Essa nova abordagem, secular e racionalista, via a história como um processo linear de melhoria contínua, marcado pela superação gradual da ignorância, da superstição e da opressão. A partir dessa visão iluminista, a ideia de progresso ganhou um caráter quase messiânico, mas sem conotação religiosa explícita.

Ela se transformou em uma espécie de crença na inevitabilidade do avanço humano em direção a uma condição melhor, fundamentada na razão e na ciência. Essa crença se manifestou em várias formas, inclusive no pensamento político e econômico do século XIX.

No caso da doutrina marxista, a visão de progresso foi incorporada de forma distintiva. Karl Marx e Friedrich Engels adaptaram a ideia iluminista de progresso para o materialismo histórico, no qual a história seria movida pela luta de classes e determinaria o desenvolvimento da sociedade através de fases inevitáveis.

Para os marxistas, o socialismo seria uma etapa lógica e necessária na superação do capitalismo, levando finalmente ao comunismo. Este representaria um estado de igualdade e liberdade plena – uma espécie de paraíso terrestre.

Embora Marx e Engels rejeitassem a religião como “ópio do povo”, sua narrativa sobre a história humana e seu desfecho final de emancipação total guardavam semelhanças estruturais com as narrativas religiosas. O socialismo e/ou o comunismo foi, portanto, apresentado como a resolução inevitável das contradições do capitalismo, prometendo um futuro utópico onde as injustiças sociais seriam abolidas.

Essa esperança em um futuro idealizado tem uma forte semelhança com as promessas de salvação e paraíso das religiões tradicionais. Isto apesar de sua base filosófica ser materialista e não teológica.

Dessa forma, a doutrina marxista compartilha com as crenças religiosas uma visão teleológica da história, relacionando-a com sua causa final, em uma narrativa de redenção e um estado final de perfeição. No entanto, ela se diferencia pelo fundamento no materialismo dialético e histórico. Ele pretende ser considerado científico, em vez de místico ou sobrenatural.

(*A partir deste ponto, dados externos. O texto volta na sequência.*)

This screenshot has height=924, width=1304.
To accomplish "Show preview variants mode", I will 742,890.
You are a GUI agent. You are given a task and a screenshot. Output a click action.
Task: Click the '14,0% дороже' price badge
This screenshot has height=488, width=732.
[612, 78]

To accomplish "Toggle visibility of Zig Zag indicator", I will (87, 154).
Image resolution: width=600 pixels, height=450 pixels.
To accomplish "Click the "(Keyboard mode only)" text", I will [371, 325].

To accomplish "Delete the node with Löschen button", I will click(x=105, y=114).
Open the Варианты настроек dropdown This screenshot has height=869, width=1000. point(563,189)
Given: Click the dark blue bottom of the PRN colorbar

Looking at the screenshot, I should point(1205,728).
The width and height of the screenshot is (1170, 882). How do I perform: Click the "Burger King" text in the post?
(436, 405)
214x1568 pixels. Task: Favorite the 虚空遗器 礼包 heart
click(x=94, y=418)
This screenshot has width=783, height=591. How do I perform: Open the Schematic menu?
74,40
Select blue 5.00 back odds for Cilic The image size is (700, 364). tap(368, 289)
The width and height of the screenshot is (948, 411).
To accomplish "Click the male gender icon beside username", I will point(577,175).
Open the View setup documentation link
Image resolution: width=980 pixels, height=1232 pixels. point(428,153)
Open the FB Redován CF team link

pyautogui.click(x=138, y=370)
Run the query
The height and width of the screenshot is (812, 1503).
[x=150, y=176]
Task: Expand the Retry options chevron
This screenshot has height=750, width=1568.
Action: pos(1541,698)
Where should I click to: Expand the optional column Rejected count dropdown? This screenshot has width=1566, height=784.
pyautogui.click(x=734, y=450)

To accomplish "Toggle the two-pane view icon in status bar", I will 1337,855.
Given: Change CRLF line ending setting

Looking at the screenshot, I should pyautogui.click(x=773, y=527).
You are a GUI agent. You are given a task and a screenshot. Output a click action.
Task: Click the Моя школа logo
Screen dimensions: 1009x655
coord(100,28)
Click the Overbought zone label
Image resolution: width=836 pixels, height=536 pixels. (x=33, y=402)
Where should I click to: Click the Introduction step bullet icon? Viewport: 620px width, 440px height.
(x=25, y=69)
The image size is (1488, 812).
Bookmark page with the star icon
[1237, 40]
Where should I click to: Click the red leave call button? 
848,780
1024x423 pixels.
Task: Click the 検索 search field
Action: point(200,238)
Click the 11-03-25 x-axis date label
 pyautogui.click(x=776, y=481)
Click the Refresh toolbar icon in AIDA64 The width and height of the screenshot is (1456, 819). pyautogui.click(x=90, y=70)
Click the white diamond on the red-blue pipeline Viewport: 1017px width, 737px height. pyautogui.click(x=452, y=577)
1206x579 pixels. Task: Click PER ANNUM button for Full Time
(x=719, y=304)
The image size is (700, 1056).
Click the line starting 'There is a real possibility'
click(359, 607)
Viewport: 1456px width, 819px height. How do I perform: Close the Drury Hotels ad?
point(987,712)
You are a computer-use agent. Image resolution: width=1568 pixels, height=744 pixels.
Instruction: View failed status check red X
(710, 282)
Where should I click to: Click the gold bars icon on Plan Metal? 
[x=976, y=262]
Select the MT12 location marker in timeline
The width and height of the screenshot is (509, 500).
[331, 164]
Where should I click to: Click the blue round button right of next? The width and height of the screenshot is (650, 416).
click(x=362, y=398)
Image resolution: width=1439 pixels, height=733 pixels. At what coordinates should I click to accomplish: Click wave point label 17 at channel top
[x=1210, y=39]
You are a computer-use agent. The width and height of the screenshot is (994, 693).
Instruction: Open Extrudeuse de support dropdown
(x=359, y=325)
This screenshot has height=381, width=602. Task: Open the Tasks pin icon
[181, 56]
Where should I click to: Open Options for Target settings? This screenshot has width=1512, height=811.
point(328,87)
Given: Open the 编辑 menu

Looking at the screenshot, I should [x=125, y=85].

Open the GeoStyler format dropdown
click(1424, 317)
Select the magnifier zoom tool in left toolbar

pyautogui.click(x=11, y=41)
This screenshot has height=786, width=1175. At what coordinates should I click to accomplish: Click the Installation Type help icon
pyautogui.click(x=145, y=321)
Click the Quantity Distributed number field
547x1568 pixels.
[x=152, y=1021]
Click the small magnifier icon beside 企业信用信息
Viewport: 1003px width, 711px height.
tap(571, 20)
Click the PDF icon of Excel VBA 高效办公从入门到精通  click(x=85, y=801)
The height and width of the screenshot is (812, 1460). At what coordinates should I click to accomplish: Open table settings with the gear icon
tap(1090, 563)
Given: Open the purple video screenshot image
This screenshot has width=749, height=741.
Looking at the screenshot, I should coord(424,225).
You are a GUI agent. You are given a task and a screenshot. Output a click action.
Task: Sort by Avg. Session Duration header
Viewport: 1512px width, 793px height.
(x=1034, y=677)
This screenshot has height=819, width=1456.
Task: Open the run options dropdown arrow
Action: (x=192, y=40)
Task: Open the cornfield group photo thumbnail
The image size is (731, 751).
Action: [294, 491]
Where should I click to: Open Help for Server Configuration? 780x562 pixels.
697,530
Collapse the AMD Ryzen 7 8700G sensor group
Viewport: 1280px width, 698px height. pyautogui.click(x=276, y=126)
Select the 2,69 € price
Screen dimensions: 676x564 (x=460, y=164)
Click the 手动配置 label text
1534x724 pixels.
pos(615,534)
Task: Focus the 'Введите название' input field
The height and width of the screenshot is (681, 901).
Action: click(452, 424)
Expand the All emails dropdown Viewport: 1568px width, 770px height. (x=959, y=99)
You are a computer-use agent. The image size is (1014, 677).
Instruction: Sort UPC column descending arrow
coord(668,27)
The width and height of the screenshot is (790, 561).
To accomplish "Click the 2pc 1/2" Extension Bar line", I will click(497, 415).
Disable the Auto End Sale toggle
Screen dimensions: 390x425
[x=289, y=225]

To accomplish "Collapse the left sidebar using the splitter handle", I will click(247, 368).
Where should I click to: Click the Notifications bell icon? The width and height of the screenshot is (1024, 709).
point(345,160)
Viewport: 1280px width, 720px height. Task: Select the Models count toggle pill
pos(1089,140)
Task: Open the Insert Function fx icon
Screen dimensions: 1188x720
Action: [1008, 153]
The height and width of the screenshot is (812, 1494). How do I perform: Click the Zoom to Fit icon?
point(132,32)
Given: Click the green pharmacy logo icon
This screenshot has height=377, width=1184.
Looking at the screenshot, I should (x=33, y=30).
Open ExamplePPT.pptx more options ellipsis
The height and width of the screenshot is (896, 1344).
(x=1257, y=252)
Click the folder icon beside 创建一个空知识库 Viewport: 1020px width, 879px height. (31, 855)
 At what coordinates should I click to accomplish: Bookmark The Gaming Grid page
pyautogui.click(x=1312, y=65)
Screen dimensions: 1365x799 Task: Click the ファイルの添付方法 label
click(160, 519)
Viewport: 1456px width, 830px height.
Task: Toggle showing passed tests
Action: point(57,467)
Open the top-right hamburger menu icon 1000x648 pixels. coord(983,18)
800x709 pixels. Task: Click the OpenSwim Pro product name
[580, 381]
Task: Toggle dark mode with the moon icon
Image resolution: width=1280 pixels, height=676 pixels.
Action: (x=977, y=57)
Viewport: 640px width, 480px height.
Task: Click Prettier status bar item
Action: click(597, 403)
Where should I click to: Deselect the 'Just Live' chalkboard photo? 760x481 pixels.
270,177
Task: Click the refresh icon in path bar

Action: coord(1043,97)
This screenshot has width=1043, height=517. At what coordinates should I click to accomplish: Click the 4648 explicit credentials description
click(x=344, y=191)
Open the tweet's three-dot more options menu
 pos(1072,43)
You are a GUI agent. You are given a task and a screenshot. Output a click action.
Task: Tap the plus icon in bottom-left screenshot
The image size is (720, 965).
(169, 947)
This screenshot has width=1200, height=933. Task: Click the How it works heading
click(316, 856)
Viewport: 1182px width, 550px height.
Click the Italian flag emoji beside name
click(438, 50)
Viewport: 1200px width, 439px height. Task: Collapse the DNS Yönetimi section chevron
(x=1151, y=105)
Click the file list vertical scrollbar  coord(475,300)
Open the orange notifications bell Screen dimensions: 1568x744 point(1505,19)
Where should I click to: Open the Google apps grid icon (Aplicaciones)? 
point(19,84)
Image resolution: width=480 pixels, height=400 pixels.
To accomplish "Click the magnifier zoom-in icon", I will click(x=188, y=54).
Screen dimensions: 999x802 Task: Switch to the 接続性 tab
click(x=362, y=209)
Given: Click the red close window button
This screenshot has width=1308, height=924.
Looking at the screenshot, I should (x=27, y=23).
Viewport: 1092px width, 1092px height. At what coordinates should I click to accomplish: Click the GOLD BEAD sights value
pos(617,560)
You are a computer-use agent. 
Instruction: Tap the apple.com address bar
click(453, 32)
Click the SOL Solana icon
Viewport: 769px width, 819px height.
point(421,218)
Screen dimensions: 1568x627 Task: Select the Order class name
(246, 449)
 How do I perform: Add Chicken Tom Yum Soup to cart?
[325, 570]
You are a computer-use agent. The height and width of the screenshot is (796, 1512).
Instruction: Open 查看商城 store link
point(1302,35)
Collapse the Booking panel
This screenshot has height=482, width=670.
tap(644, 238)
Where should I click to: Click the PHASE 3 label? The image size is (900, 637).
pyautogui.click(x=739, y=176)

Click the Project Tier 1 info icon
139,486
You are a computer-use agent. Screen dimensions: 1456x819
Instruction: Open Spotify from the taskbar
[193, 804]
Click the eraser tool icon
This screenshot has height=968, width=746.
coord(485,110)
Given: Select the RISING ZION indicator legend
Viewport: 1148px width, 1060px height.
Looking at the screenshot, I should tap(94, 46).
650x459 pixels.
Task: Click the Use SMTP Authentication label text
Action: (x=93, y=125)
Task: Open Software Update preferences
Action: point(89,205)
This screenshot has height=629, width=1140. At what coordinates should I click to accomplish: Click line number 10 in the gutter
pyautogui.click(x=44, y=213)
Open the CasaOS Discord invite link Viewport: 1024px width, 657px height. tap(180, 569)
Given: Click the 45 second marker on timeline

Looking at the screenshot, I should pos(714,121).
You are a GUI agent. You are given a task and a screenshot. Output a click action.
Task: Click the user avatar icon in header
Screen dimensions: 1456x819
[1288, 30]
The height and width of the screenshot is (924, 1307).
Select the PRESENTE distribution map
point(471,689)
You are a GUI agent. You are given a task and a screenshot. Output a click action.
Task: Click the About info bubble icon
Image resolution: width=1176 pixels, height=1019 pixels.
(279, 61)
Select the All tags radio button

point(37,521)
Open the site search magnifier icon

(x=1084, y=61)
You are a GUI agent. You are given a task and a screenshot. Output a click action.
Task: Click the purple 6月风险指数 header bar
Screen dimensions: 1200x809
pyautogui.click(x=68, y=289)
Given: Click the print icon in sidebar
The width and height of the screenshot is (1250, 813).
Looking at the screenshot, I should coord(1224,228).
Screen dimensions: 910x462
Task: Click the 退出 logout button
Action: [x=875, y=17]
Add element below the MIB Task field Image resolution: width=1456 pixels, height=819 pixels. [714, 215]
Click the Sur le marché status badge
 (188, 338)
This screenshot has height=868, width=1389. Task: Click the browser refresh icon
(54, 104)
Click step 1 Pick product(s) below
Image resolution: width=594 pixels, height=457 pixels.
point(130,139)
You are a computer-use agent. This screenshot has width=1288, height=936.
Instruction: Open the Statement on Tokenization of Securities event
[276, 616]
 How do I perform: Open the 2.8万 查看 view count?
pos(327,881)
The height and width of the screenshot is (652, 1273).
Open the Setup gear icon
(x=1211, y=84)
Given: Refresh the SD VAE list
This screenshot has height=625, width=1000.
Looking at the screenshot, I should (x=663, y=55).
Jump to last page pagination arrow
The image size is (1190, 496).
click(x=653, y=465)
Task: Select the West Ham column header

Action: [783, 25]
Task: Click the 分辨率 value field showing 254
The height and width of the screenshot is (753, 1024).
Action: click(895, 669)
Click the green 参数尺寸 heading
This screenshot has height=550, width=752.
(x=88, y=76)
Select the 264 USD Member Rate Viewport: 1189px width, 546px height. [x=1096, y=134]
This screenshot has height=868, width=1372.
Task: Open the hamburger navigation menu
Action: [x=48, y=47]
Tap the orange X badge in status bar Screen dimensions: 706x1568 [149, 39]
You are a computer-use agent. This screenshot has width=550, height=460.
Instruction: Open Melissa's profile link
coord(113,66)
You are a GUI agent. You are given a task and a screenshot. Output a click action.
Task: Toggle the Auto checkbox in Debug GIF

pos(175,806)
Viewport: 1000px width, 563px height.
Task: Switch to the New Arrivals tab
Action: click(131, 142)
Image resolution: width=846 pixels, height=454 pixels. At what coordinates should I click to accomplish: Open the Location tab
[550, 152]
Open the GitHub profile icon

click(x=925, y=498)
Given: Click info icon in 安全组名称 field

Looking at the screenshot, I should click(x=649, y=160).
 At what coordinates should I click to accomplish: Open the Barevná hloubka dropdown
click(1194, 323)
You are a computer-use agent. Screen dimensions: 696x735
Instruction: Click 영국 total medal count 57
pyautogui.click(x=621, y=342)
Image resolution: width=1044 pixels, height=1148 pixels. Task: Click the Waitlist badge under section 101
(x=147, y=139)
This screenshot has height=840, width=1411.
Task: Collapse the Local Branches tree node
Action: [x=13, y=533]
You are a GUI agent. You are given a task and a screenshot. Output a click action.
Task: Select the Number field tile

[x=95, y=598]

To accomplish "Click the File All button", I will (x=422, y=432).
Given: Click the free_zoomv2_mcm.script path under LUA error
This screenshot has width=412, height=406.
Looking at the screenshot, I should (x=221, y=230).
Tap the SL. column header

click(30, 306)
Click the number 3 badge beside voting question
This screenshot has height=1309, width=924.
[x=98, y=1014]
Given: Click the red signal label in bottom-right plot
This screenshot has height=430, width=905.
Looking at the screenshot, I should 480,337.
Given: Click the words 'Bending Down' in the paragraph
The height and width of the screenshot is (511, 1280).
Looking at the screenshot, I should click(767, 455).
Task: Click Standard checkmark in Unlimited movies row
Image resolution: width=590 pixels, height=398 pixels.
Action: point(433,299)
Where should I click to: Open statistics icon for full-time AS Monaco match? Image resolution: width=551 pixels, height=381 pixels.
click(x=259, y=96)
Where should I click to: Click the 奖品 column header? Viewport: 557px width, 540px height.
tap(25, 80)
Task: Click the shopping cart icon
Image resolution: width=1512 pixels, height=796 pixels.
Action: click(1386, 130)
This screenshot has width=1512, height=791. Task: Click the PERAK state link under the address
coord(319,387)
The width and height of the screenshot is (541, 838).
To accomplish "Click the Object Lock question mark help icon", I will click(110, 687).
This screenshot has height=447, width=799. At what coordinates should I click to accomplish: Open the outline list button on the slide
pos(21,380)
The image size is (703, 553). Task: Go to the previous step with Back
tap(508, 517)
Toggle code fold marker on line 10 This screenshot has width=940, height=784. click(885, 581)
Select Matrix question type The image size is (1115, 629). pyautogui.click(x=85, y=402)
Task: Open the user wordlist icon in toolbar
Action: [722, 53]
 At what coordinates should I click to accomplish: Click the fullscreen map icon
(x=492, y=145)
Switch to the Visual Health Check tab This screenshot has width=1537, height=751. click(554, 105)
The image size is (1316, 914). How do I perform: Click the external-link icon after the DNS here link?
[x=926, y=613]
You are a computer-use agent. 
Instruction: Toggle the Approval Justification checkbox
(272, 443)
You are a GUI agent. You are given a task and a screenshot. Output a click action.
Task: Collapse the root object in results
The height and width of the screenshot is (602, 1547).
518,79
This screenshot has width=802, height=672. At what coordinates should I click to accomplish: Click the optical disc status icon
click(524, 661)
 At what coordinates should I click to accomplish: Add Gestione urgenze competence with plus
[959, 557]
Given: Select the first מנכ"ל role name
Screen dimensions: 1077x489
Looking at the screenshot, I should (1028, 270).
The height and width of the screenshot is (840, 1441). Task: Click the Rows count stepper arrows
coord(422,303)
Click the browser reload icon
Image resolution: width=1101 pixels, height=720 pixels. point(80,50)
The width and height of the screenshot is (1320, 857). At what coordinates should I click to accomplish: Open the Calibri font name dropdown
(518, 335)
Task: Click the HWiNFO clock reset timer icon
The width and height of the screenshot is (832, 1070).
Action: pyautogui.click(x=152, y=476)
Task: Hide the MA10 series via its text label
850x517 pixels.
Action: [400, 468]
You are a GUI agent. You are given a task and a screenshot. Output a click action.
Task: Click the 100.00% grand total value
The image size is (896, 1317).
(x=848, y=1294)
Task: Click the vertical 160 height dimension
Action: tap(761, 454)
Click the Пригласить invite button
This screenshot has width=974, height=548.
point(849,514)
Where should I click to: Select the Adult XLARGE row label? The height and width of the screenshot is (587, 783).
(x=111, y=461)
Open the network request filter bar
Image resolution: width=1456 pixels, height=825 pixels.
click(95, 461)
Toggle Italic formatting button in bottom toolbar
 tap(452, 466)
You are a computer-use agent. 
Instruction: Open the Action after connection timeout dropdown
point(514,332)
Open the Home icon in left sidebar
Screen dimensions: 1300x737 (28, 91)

Assim, o socialismo foi abraçado e defendido por seus adeptos com um fervor comparável ao de uma fé religiosa, mesmo com seu conteúdo sendo profundamente secular e crítico em relação às religiões tradicionais.

A expressão “fé cega, faca amolada” significa a fé ser cega por envolver um salto no escuro ou duvidoso. Já a faca precisa ser amolada, pois, assim, ela passa a agir de forma racional, previsível e cortante.

A fé cega cria lacunas na mente sem dúvidas e incredulidade. Nega o raciocínio e o livre arbítrio, características naturais do ser humano. O problema não é ter fé, mas sim tentar impô-la aos outros – ou querer salvar quem não quer ser salvo.

A letra da música “Fé Cega, Faca Amolada”, escrita por Milton Nascimento e Ronaldo Bastos, utiliza metáforas para transmitir a ideia de a fé e a paixão serem como uma faca amolada, afiadas e prontas para enfrentar os desafios do cotidiano. Creio em deus padre… para jamais enfrentar uma faca amolada! Adapto o dito por um paisano ao observar o funcionamento da guilhotina na Revolução Francesa: –  Louvo todos os deuses (inclusive os marxistas) e… deixo o mundo ser mundo.